■ What you need to do
Present the material from the line containing "This screenshot has height=529, width=793." through the line containing "[x=553, y=360]" as a numbered list, with blank lines dropped and the pictures left out.

■ Records for this exercise

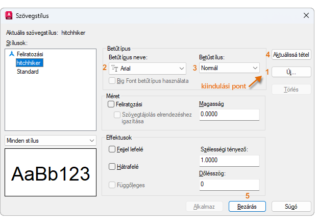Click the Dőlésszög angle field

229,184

==

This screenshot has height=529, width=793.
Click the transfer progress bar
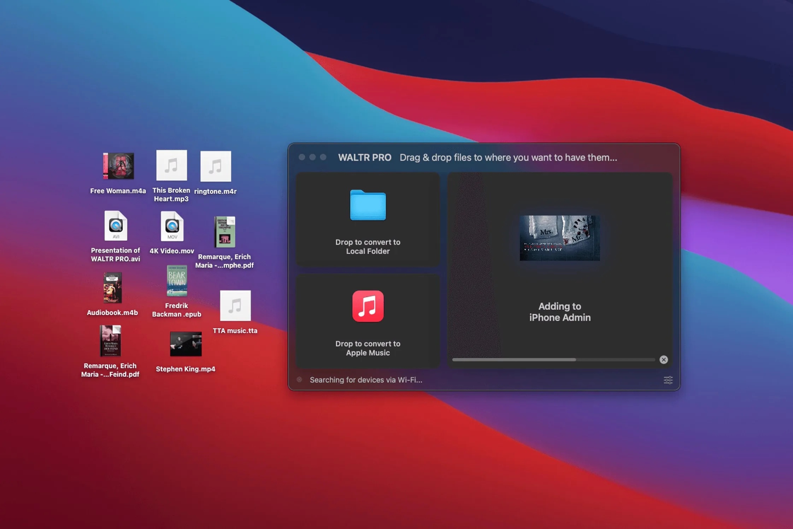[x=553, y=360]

■ Answer to the exercise
1. This screenshot has height=529, width=793.
2. Click the transfer progress bar
3. [x=553, y=360]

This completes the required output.